### Text under study

--- --- ---

Dear Leg thief,
I have no idea who you are. But next time you decide to steal my legs and run a marathon with them in my sleep how about you stop (hammertime!) and use your own damn legs! I really don't appreciate waking up in the morning feeling like I climbed the Empire State Building stairs in the night. I now can't do anything requiring the use of my thighs as the feel like jelly.Very sore jelly.
Cheers,
Jepha's thigh muscles.
Dear Mr Mallows
Please stop tasting so damn good. You're sugary delciously mushy mallow goodness is going straight to my gut. My pudginess does not need any help existing, it's doing very well on its own.I miss my size 9 jeans (Americans that's about size 4 or 6.)
Thanks.
Jepha's tastebuds and belly.
Dear piece of ribbon thast fell off my bra last night,
How the hell did you manage to stay attached to my boob AFTER I removed my bra and threw it in the washing pile? I shat myself 3 times over when I discovered you because I thought you were a daddy long leg spider!
How was I to know you were just a piece of decoration that fell of my skin coloured bra?

You suck.
Seriously.
Dear Blogger,
Why on earth do you assume that I want to type from the center of the page after inserting a picture? Did it not occur to you that perhaps the act of inserting a picture did not mean I wanted to change the alignment of my text?Perhaps this act simply is an attempt to attach a comical picture to break the lines of otherwise unattractive text?
Sort your shit Blogger, sort it.Or else.
Or else the text bunnies will come for you in the night and eat your thumbs so you can't send any txt messages.Then you'll be forever cursed with the inability to txt or open jars or certain doorhandles. You'll never be able to join the cool kids playing pea-knuckle. These consequences can be avoided Blogger, it's your choice.

--- --- ---

Data records:
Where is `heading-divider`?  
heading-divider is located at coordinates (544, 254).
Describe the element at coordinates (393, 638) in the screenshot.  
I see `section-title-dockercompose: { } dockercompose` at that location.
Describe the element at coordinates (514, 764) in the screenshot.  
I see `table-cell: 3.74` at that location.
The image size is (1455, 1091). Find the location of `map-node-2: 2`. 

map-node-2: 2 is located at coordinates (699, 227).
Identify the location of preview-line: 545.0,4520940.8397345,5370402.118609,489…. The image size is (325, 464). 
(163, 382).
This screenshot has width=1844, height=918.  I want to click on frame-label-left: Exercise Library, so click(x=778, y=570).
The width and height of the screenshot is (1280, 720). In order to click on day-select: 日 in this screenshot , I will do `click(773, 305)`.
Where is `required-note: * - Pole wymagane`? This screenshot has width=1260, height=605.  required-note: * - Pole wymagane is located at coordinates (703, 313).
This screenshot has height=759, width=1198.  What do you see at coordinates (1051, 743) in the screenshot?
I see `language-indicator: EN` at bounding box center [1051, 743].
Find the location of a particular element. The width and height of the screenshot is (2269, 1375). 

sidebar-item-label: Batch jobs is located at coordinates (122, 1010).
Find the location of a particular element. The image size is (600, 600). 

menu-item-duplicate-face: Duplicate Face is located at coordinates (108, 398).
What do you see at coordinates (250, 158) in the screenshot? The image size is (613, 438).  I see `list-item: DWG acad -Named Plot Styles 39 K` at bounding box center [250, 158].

--- --- ---

### Tasks for this exercise
1 > Answer these questions about the comic letters.
(a) Whose stairs does the writer feel like they climbed in the night?
(b) What size jeans does the writer miss?
(c) What did the writer at first think the ribbon was?
2 > Continue the comic letters from the point where they stop.

### Written responses
1 >
(a) The Empire State Building's stairs.
(b) Size 9.
(c) A daddy long leg spider.

2 >
Yours textually,
Jepha.
Dear Bed,
You are amazing. Don't change a thing.
Actually, strike that, it would be cool if you changed your sheets every couple of weeks. Otherwise you might get smelly. Nobody wants that.
Yours with warm squishy love,
Jepha
Dear Dressing Gown Sleeves,
Why are you so intrusive? I seriously can't take you anywhere. I either have to sacrifice my ability to have warm arms in order to accomplish anything requiring the use of my hands or just sit there like a bloody muppet and not do anything. Neither of these are ideal outcomes. Is it really necessary for you to be so large? I only have very tiny arms so would it not be sensible for there to be versions of you with skinny arms so that you don't envelope everything in your path each time I reach for stuff?
Something to think about.
Dear Readers,
don't hate me for stealing Allie's awesome ideas. I'm on mid term break and have therefor retired my brain until September
Muchos Gracias.
ps here's a picture to bribe your silence

*UPDATE*
Dear Nana,
Thank you for the awesome cookie you brought home for me and I'm sorry his gum drop nose fell off before I could snap this picture. You are awesome Nana. We like you, you can stay.